Thanks to Jenny  for hosting.

I found out about Blip from a friend and work colleague and originally planned to start blipping from our holiday in France in July 2010, but didn’t as the holiday house didn’t have wifi and I didn’t want to start my journal off with two weeks of back blipping.

After that set back I didn’t actually start blipping until April 2011, by which time Santa had brought me my first DSLR (a big surprise, wasn’t expecting a camera at all!) and I’ve been here ever since.  Never missed a day in almost 8 years (can’t believe it’s been that long!) although I occasionally back blip due to circumstances meaning I’ve been unable to upload my blip on the day.

My blip journal name (An Ordinary Life…) comes from a lyric in the Jamie Cullum song Photograph –  where he sings about looking at old photographs and being struck by the fact that  “when I look back on my ordinary, ordinary life I see so much magic though I missed it at the time” which is a sentiment I completely identify with.  I also thought it was a good blip journal name as it hopefully wouldn’t raise the expectations of any blipper about to read daily musings.  I mean if I had called it My Amazing Life you’d all have been in for a major disappointment upon following me! 

Choosing my Blip name Damnonii (pronounced Dam-nonii) was easy.  

I grew up in a small ex-mining village in west central Scotland where my gran and my mum had been raised before me.  All my older male relatives on my mum’s side were or had been coal miners.  The village is situated on the route of The Antonine Wall, which was constructed around 142 AD by the Romans to mark the north-west frontier of their Empire.  

The Wall was a mighty symbol of their power and authority. It ran across the central belt of Scotland from the Firth of Clyde to the Firth of Forth and like Hadran’s Wall, is now a World Heritage Site.  I grew up not only a stone’s throw from course of the Antonine Wall, but a stone’s throw from one of the 20 Roman Forts that were built along the wall.  I spent my childhood playing among the excavated ruins of the Roman Fort, completely fascinated by the history surrounding me and definitely feeling the presence of those Roman souls that remain there.  We didn’t call the area The Scary Woods for nothing (birds don’t sing there!)

So where does Damnonii fit into this?  Well the Damnonii were a late Iron Age tribe living in southwestern Scotland at the time of the Roman conquest.  The were one of the nine tribes of ancient Scotland and covered what would become the region of Strathclyde.  They were  the native tribe living in the area of my childhood village when the Romans were there too. 

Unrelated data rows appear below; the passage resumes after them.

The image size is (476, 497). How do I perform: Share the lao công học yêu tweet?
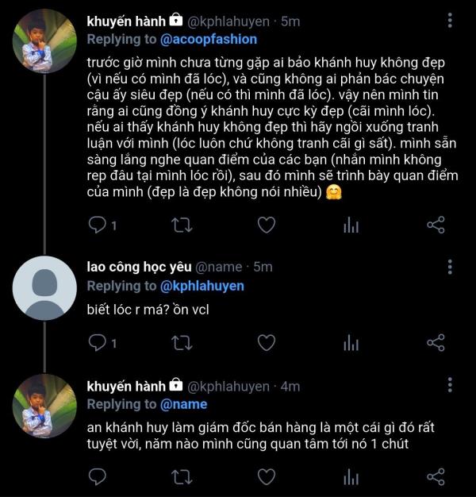pos(436,343)
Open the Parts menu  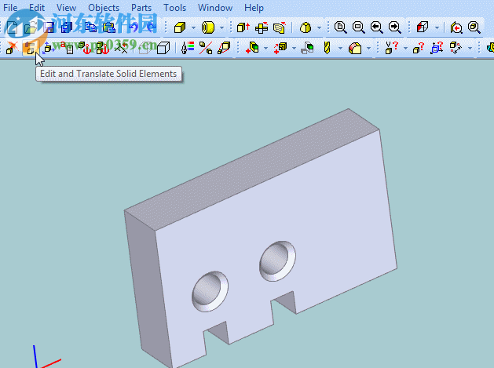141,8
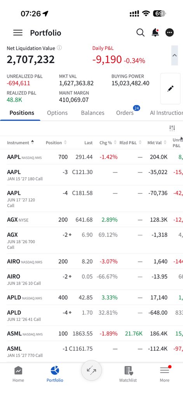This screenshot has width=183, height=398.
Task: Open notifications bell icon
Action: pyautogui.click(x=155, y=33)
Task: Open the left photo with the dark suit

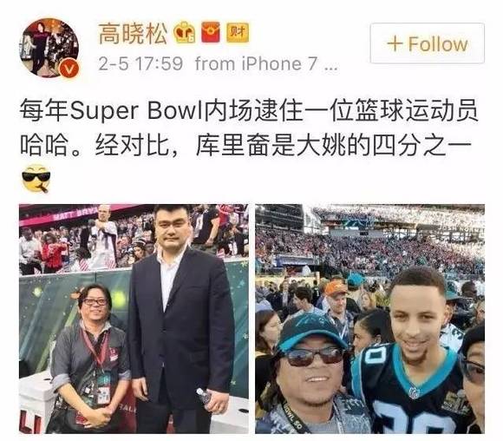Action: (134, 319)
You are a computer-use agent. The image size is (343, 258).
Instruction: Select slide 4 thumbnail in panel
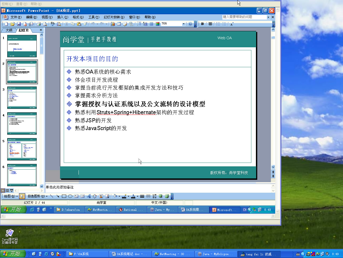pos(22,123)
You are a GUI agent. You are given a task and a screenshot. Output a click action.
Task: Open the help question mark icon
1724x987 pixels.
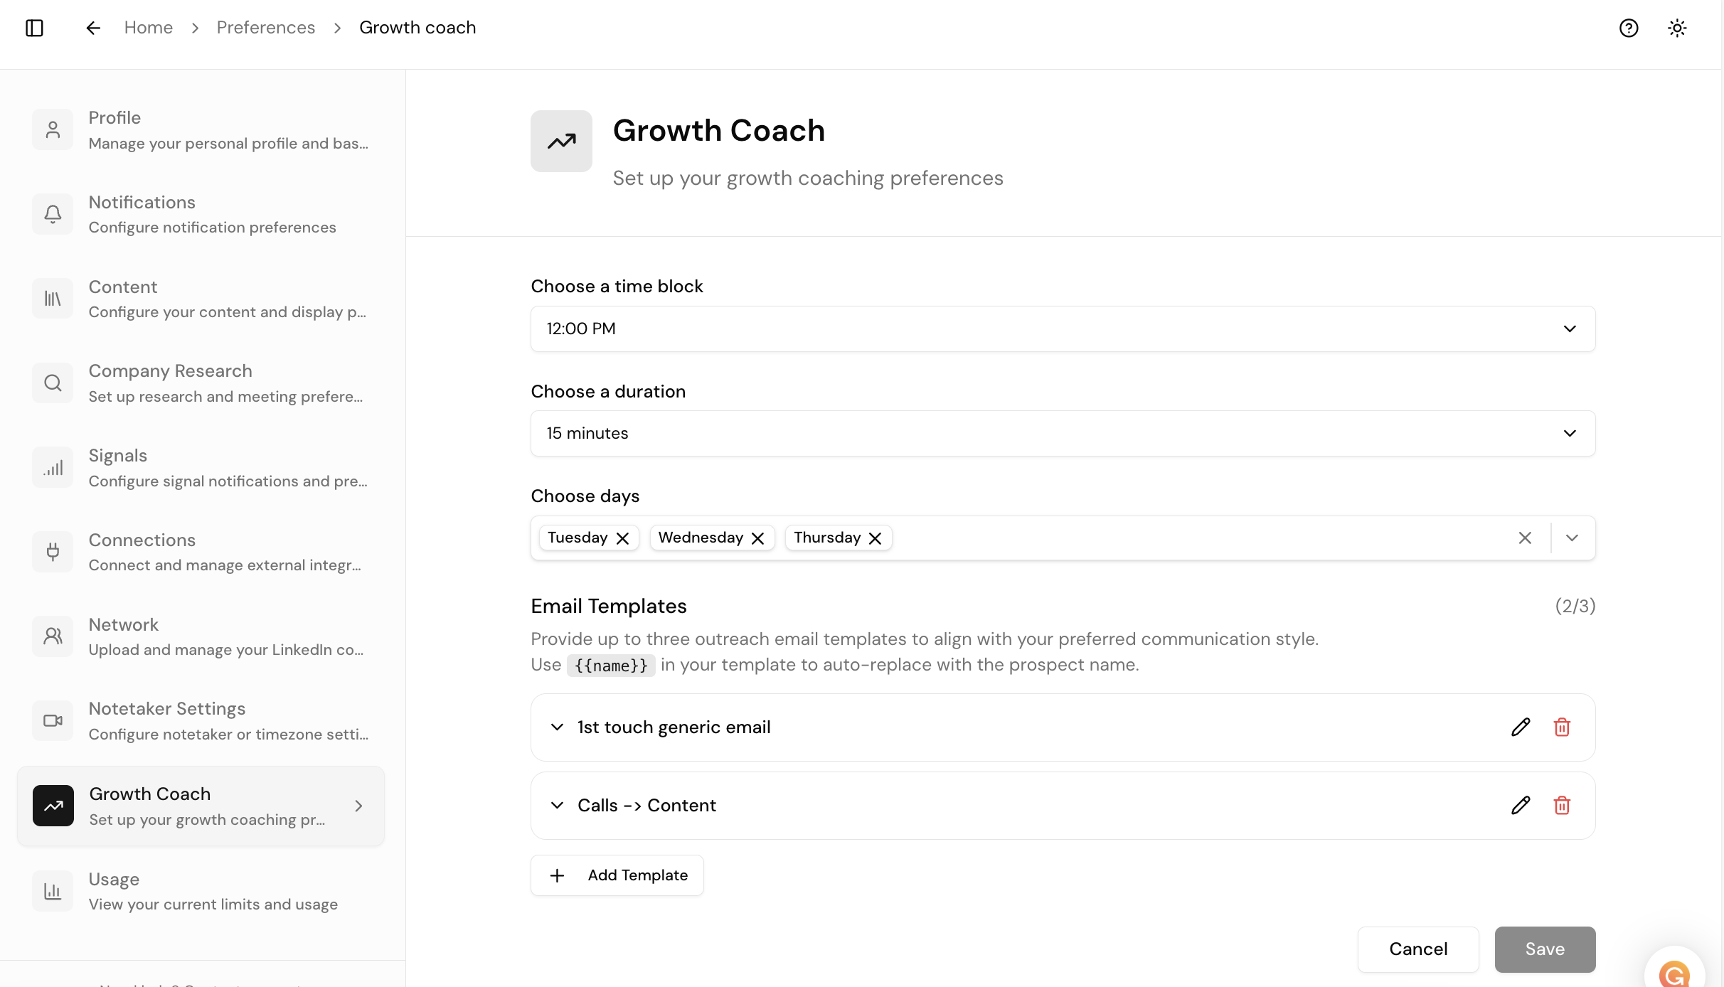(x=1629, y=28)

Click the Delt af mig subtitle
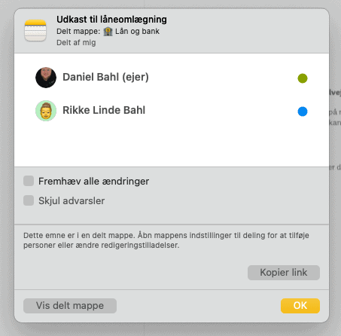pyautogui.click(x=76, y=43)
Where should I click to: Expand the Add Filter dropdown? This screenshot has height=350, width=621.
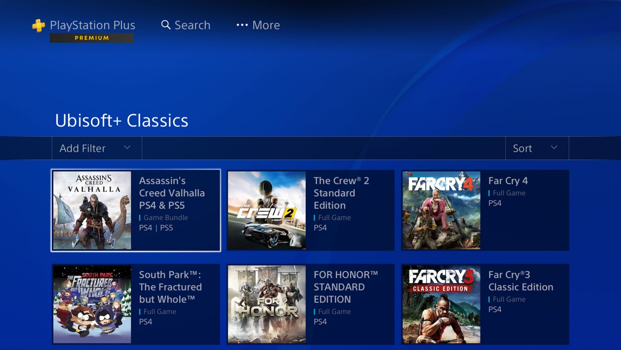[x=97, y=148]
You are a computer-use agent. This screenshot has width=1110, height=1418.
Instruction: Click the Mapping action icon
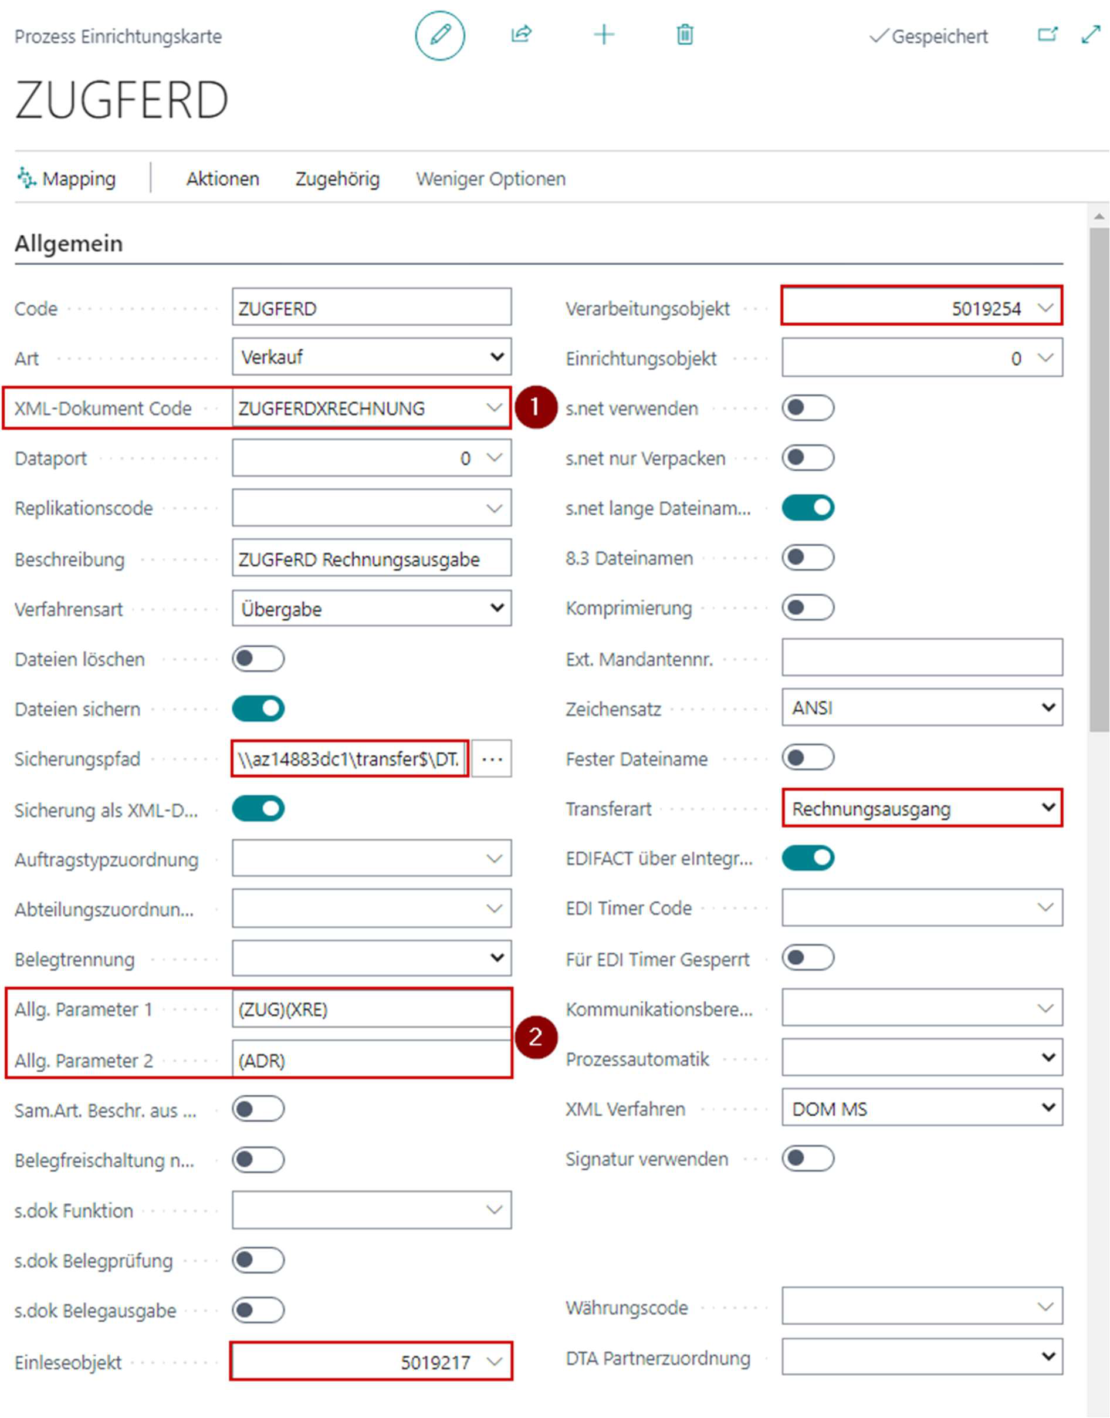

There is not much known about the Damnonii but what little there is, seems to indicate they lived peacefully with and were friendly towards the Romans.
 
There were also Damnonii tribes known from Devon, Britanny and Ireland where they were known as 'the men who used to deepen the earth'.  Damnonii literally means 'men under care of the goddess of the deep' and this would suggest that the Damnonii were originally miners.
 
So, given that The Damnonii lived and mixed with the Romans exactly where I lived and played over 1800 years later, and given my mining family background and that he Damnonii were also originally miners, I felt I could stake a claim on that name.
 
My Blip shot was taken from the Kelvin Valley looking up towards the Roman Fort, the excavated ruins of which lie within the woods to the right of the treeless mound in the middle off the shot. 
 
The treeless mound is itself the sight of an ancient Iron Age Fort that pre-dates the Roman fort, and existed there in the last few hundred years BC.  I have spent many a happy childhood hour in those woods and on that grassy hill fort and if I get cremated, I would like some of my ashes to be scattered up there.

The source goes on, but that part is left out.